# AIM OF THE EXERCISE
Could you set down every entry exactly as it appears?

[Stored items]
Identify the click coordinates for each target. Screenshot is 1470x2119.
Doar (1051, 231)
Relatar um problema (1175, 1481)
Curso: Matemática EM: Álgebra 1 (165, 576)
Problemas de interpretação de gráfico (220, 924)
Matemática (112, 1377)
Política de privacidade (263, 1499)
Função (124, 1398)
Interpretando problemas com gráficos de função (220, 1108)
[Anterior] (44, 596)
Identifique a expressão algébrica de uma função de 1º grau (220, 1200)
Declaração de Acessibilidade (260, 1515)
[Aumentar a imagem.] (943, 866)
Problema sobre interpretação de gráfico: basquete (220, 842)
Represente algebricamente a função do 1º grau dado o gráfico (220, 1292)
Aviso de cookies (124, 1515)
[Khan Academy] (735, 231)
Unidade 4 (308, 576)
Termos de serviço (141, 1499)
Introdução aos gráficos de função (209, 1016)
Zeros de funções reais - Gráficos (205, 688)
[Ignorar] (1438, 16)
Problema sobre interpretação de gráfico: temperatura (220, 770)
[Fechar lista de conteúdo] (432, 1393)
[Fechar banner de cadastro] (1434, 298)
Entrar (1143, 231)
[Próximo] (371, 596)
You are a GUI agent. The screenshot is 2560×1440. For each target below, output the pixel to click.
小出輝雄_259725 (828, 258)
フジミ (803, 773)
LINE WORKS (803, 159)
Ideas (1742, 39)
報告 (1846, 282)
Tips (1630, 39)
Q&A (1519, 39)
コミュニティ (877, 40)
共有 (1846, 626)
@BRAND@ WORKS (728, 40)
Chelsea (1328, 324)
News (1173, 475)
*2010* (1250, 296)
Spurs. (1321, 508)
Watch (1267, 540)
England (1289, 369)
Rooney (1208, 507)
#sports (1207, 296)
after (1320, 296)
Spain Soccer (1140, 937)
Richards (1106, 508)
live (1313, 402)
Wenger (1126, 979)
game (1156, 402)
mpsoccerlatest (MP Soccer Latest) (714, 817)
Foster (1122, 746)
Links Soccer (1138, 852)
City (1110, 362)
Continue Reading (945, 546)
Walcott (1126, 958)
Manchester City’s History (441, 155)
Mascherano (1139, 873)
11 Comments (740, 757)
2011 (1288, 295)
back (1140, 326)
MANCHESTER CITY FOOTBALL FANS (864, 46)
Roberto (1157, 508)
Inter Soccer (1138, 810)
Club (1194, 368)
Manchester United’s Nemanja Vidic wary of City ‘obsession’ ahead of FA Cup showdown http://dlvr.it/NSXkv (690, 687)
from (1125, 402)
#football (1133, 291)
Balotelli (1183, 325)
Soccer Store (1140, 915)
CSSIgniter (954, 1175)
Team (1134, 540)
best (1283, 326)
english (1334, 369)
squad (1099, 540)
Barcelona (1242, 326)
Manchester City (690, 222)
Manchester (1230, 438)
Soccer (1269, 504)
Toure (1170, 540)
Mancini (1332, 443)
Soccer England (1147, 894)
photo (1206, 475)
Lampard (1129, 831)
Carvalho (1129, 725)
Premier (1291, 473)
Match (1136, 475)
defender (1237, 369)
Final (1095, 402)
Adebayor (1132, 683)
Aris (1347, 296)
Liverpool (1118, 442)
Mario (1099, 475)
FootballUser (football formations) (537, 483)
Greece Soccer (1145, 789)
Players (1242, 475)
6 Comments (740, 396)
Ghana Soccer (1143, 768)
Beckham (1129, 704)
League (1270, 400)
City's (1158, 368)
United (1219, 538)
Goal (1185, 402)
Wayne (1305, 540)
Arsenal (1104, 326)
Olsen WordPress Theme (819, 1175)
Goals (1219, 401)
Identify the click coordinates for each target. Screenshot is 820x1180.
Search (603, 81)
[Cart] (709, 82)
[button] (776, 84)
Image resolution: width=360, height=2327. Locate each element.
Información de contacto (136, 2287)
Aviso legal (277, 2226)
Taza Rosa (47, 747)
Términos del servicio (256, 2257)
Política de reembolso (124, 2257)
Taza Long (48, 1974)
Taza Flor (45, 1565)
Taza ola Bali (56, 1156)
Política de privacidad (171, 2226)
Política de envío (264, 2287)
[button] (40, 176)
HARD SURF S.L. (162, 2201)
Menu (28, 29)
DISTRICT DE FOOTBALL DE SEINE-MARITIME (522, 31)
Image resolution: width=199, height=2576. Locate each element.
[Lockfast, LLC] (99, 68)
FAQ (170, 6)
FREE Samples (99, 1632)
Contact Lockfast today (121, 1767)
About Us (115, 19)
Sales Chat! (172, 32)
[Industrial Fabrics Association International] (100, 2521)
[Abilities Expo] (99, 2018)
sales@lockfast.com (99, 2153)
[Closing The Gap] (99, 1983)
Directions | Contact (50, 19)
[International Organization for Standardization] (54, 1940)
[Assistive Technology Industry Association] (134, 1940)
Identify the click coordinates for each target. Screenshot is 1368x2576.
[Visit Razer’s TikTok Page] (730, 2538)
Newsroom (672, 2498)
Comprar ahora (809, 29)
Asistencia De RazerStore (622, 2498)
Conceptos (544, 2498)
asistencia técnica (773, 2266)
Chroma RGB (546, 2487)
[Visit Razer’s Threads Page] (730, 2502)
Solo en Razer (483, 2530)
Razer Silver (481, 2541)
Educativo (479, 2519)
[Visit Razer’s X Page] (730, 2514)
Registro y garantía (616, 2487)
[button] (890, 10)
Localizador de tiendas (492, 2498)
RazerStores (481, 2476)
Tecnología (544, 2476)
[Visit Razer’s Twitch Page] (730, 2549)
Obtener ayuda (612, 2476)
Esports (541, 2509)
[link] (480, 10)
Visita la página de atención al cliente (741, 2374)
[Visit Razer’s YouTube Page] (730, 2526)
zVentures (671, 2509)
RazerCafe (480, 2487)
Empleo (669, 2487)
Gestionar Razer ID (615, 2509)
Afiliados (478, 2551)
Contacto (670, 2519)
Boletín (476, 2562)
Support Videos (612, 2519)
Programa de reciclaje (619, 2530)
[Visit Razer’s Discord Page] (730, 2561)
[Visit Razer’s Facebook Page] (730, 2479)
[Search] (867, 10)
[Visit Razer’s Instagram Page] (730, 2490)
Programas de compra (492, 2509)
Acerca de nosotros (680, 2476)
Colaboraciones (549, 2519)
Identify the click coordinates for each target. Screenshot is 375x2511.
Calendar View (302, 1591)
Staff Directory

# REPLY
Identify the click coordinates for each target. Screenshot is 1470x2119.
Doar (1051, 231)
Relatar um problema (1175, 1481)
Curso: Matemática EM: Álgebra 1 (165, 576)
Problemas de interpretação de gráfico (220, 924)
Matemática (112, 1377)
Política de privacidade (263, 1499)
Função (124, 1398)
Interpretando problemas com gráficos de função (220, 1108)
[Anterior] (44, 596)
Identifique a expressão algébrica de uma função de 1º grau (220, 1200)
Declaração de Acessibilidade (260, 1515)
[Aumentar a imagem.] (943, 866)
Problema sobre interpretação de gráfico: basquete (220, 842)
Represente algebricamente a função do 1º grau dado o gráfico (220, 1292)
Aviso de cookies (124, 1515)
[Khan Academy] (735, 231)
Unidade 4 (308, 576)
Termos de serviço (141, 1499)
Introdução aos gráficos de função (209, 1016)
Zeros de funções reais - Gráficos (205, 688)
[Ignorar] (1438, 16)
Problema sobre interpretação de gráfico: temperatura (220, 770)
[Fechar lista de conteúdo] (432, 1393)
[Fechar banner de cadastro] (1434, 298)
Entrar (1143, 231)
[Próximo] (371, 596)
You are a GUI agent. The screenshot is 2560×1440. For each target below, output the pixel to click.
小出輝雄_259725 (828, 258)
フジミ (803, 773)
LINE WORKS (803, 159)
Ideas (1742, 39)
報告 (1846, 282)
Tips (1630, 39)
Q&A (1519, 39)
コミュニティ (877, 40)
共有 (1846, 626)
@BRAND@ WORKS (728, 40)
Chelsea (1328, 324)
News (1173, 475)
*2010* (1250, 296)
Spurs. (1321, 508)
Watch (1267, 540)
England (1289, 369)
Rooney (1208, 507)
#sports (1207, 296)
after (1320, 296)
Spain Soccer (1140, 937)
Richards (1106, 508)
live (1313, 402)
Wenger (1126, 979)
game (1156, 402)
mpsoccerlatest (MP Soccer Latest) (714, 817)
Foster (1122, 746)
Links Soccer (1138, 852)
City (1110, 362)
Continue Reading (945, 546)
Walcott (1126, 958)
Manchester City’s History (441, 155)
Mascherano (1139, 873)
11 Comments (740, 757)
2011 (1288, 295)
back (1140, 326)
MANCHESTER CITY FOOTBALL FANS (864, 46)
Roberto (1157, 508)
Inter Soccer (1138, 810)
Club (1194, 368)
Manchester United’s Nemanja Vidic wary of City ‘obsession’ ahead of FA Cup showdown http://dlvr.it/NSXkv (690, 687)
from (1125, 402)
#football (1133, 291)
Balotelli (1183, 325)
Soccer Store (1140, 915)
CSSIgniter (954, 1175)
Team (1134, 540)
best (1283, 326)
english (1334, 369)
squad (1099, 540)
Barcelona (1242, 326)
Manchester City (690, 222)
Manchester (1230, 438)
Soccer (1269, 504)
Toure (1170, 540)
Mancini (1332, 443)
Soccer England (1147, 894)
photo (1206, 475)
Lampard (1129, 831)
Carvalho (1129, 725)
Premier (1291, 473)
Match (1136, 475)
defender (1237, 369)
Final (1095, 402)
Adebayor (1132, 683)
Aris (1347, 296)
Liverpool (1118, 442)
Mario (1099, 475)
FootballUser (football formations) (537, 483)
Greece Soccer (1145, 789)
Players (1242, 475)
6 Comments (740, 396)
Ghana Soccer (1143, 768)
Beckham (1129, 704)
League (1270, 400)
City's (1158, 368)
United (1219, 538)
Goal (1185, 402)
Wayne (1305, 540)
Arsenal (1104, 326)
Olsen WordPress Theme (819, 1175)
Goals (1219, 401)
Identify the click coordinates for each target. Screenshot is 820x1180.
Search (603, 81)
[Cart] (709, 82)
[button] (776, 84)
Image resolution: width=360, height=2327. Locate each element.
Información de contacto (136, 2287)
Aviso legal (277, 2226)
Taza Rosa (47, 747)
Términos del servicio (256, 2257)
Política de reembolso (124, 2257)
Taza Long (48, 1974)
Taza Flor (45, 1565)
Taza ola Bali (56, 1156)
Política de privacidad (171, 2226)
Política de envío (264, 2287)
[button] (40, 176)
HARD SURF S.L. (162, 2201)
Menu (28, 29)
DISTRICT DE FOOTBALL DE SEINE-MARITIME (522, 31)
Image resolution: width=199, height=2576. Locate each element.
[Lockfast, LLC] (99, 68)
FAQ (170, 6)
FREE Samples (99, 1632)
Contact Lockfast today (121, 1767)
About Us (115, 19)
Sales Chat! (172, 32)
[Industrial Fabrics Association International] (100, 2521)
[Abilities Expo] (99, 2018)
sales@lockfast.com (99, 2153)
[Closing The Gap] (99, 1983)
Directions | Contact (50, 19)
[International Organization for Standardization] (54, 1940)
[Assistive Technology Industry Association] (134, 1940)
Identify the click coordinates for each target. Screenshot is 1368x2576.
[Visit Razer’s TikTok Page] (730, 2538)
Newsroom (672, 2498)
Comprar ahora (809, 29)
Asistencia De RazerStore (622, 2498)
Conceptos (544, 2498)
asistencia técnica (773, 2266)
Chroma RGB (546, 2487)
[Visit Razer’s Threads Page] (730, 2502)
Solo en Razer (483, 2530)
Razer Silver (481, 2541)
Educativo (479, 2519)
[Visit Razer’s X Page] (730, 2514)
Registro y garantía (616, 2487)
[button] (890, 10)
Localizador de tiendas (492, 2498)
RazerStores (481, 2476)
Tecnología (544, 2476)
[Visit Razer’s Twitch Page] (730, 2549)
Obtener ayuda (612, 2476)
Esports (541, 2509)
[link] (480, 10)
Visita la página de atención al cliente (741, 2374)
[Visit Razer’s YouTube Page] (730, 2526)
zVentures (671, 2509)
RazerCafe (480, 2487)
Empleo (669, 2487)
Gestionar Razer ID (615, 2509)
Afiliados (478, 2551)
Contacto (670, 2519)
Boletín (476, 2562)
Support Videos (612, 2519)
Programa de reciclaje (619, 2530)
[Visit Razer’s Discord Page] (730, 2561)
[Visit Razer’s Facebook Page] (730, 2479)
[Search] (867, 10)
[Visit Razer’s Instagram Page] (730, 2490)
Programas de compra (492, 2509)
Acerca de nosotros (680, 2476)
Colaboraciones (549, 2519)
Identify the click coordinates for each target. Screenshot is 375x2511.
Calendar View (302, 1591)
Staff Directory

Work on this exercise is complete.